Segment count rule of thumb: ~30–60 seconds of speech per segment.
Interview
Do not ask for confirmation. Derive the episode title from the source title, article <title>, or URL slug. If the user supplies a title, use it.
Flow
- Preflight: run one shell block that creates the work directory, checks
save-to-spotify --json auth status, checks which kokoro, extracts the page, and resolves the 📥 Listen Later show URI from save-to-spotify --json shows. Do not inspect files one at a time unless something fails.
- Script: write
segments.json with 6–10 declarative segments, links stripped, abbreviations expanded for TTS, em dashes → hyphens. Include chapter titles in the same file.
- Render: render all segments in one shell block. Prefer parallel Kokoro jobs when there is more than one segment, capped at CPU count:
printf '%s\0' seg_*.txt | xargs -0 -P "$(sysctl -n hw.ncpu 2>/dev/null || nproc)" -I{} sh -c 'kokoro -t "$(cat "$1")" -o "${1%.txt}.wav"' sh {}.
- Silence: generate WAV silence once with ffmpeg: 300 ms between segments and 600 ms as outer pad.
- Concat: concat WAVs with the ffmpeg concat demuxer, then encode and normalize in a single final MP3 command when possible:
ffmpeg -f concat -safe 0 -i concat.txt -af loudnorm -ar 44100 -ac 1 -b:a 192k episode.mp3.
- Durations: use
ffprobe on WAV/MP3 files in one shell block and write durations.json.
- Chapters: cursor walks the actual durations.

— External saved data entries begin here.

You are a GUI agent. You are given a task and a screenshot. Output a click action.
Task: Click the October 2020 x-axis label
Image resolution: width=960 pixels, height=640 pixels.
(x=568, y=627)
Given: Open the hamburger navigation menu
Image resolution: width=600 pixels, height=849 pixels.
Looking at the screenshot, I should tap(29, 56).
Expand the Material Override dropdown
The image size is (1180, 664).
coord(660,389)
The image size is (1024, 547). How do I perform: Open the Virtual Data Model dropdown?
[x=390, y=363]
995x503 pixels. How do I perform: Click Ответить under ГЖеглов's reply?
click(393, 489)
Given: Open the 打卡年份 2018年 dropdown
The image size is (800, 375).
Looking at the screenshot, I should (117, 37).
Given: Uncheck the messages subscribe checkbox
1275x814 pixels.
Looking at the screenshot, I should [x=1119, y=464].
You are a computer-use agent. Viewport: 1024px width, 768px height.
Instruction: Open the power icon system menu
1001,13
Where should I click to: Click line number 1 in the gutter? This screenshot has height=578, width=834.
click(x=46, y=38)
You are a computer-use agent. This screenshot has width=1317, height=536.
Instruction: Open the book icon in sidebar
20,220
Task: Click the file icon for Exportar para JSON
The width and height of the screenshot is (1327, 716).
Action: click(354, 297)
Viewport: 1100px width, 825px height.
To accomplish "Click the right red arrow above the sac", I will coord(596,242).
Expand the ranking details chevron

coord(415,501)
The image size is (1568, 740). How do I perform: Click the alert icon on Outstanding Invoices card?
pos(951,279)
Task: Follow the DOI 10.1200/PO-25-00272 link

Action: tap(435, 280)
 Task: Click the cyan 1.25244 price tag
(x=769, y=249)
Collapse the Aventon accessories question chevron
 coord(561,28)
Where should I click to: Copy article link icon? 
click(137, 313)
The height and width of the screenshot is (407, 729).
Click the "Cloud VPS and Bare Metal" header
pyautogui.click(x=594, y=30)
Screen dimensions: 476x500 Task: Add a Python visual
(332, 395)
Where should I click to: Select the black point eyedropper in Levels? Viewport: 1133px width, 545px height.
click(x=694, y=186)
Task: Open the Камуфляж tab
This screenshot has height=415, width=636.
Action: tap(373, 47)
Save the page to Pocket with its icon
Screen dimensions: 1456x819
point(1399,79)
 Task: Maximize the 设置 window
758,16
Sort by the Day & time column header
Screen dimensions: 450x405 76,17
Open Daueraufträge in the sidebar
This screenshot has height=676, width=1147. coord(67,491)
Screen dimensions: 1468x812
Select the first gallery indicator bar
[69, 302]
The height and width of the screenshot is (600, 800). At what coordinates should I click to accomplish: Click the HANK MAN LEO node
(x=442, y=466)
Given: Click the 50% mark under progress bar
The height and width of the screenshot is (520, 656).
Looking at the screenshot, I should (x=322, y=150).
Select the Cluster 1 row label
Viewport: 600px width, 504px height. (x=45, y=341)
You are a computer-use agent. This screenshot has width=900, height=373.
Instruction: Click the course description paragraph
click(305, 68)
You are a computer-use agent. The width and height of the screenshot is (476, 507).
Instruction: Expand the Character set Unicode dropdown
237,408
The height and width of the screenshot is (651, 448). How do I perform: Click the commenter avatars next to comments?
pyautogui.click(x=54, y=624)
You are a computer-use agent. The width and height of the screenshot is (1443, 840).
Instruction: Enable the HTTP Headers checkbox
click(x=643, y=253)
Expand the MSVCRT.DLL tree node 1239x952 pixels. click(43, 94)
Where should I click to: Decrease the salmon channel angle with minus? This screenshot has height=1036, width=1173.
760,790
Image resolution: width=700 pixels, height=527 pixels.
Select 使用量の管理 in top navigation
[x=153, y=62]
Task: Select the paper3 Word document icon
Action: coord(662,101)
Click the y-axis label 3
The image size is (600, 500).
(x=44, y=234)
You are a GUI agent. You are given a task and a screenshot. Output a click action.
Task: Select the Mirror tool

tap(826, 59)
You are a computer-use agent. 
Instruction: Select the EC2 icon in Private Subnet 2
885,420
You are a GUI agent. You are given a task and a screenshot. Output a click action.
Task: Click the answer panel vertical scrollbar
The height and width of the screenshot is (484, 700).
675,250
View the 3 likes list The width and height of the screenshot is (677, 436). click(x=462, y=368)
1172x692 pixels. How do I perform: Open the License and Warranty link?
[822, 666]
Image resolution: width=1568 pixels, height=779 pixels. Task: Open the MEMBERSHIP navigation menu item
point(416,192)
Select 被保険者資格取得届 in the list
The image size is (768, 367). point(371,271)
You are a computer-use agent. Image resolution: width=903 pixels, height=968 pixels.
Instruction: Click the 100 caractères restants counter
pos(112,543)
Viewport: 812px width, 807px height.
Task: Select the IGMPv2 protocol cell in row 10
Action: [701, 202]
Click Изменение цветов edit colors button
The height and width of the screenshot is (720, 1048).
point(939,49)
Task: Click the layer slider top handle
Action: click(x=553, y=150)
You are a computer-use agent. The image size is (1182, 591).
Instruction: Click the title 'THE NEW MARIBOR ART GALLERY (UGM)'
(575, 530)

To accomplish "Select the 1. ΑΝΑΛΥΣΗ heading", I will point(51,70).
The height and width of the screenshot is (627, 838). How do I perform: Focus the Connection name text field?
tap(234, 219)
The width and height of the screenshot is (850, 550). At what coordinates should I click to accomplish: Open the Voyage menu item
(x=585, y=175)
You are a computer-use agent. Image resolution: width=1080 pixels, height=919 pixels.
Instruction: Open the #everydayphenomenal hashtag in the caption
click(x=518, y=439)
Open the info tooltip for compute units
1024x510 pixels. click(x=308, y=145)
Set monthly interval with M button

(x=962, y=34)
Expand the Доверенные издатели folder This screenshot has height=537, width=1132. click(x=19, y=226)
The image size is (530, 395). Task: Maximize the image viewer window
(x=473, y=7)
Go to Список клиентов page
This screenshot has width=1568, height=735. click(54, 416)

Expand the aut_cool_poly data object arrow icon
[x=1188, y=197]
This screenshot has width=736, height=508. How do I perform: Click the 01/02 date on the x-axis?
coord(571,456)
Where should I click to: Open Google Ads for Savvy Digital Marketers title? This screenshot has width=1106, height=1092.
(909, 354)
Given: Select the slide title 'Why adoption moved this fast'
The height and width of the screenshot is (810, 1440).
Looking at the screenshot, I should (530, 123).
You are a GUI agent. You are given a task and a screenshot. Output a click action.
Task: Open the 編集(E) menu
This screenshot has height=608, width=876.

Force first chapter to
start_time_ms: 0. Merge adjacent segments until every chapter is ≥30s — typically ends up at 3–5 chapters for a 3-min episode.
- Description: short HTML — one intro paragraph,
<ul> of M:SS — Title, source link if supplied.
- Upload:
save-to-spotify --json episodes create --show-id <SHOW_URI> --title "<T>" --file episode.mp3 --image show_cover.jpg --summary "<HTML>".
- Timeline:
save-to-spotify --json timeline set --episode-id <EP_ID> --from-file timeline.json.
- Poll: skip by default. If the user explicitly asks to wait until ready, run
save-to-spotify --json episodes status <EP_ID> until readiness == READY.
Working directory
Use /tmp/listen-later/<slug>/ (segments, silences, episode.mp3, timeline.json, description.html). Write incrementally — if step N fails, prior steps are preserved.
Errors to watch
first chapter must start at 0 ms → set items[0].chapter.start_time_ms = 0.
too many short chapters → merge adjacent segment chapters until ≥30s each.
- Missing
📥 Listen Later show → ask the user to create it once via save-to-spotify shows create --title "📥 Listen Later" ..., do NOT auto-create silently.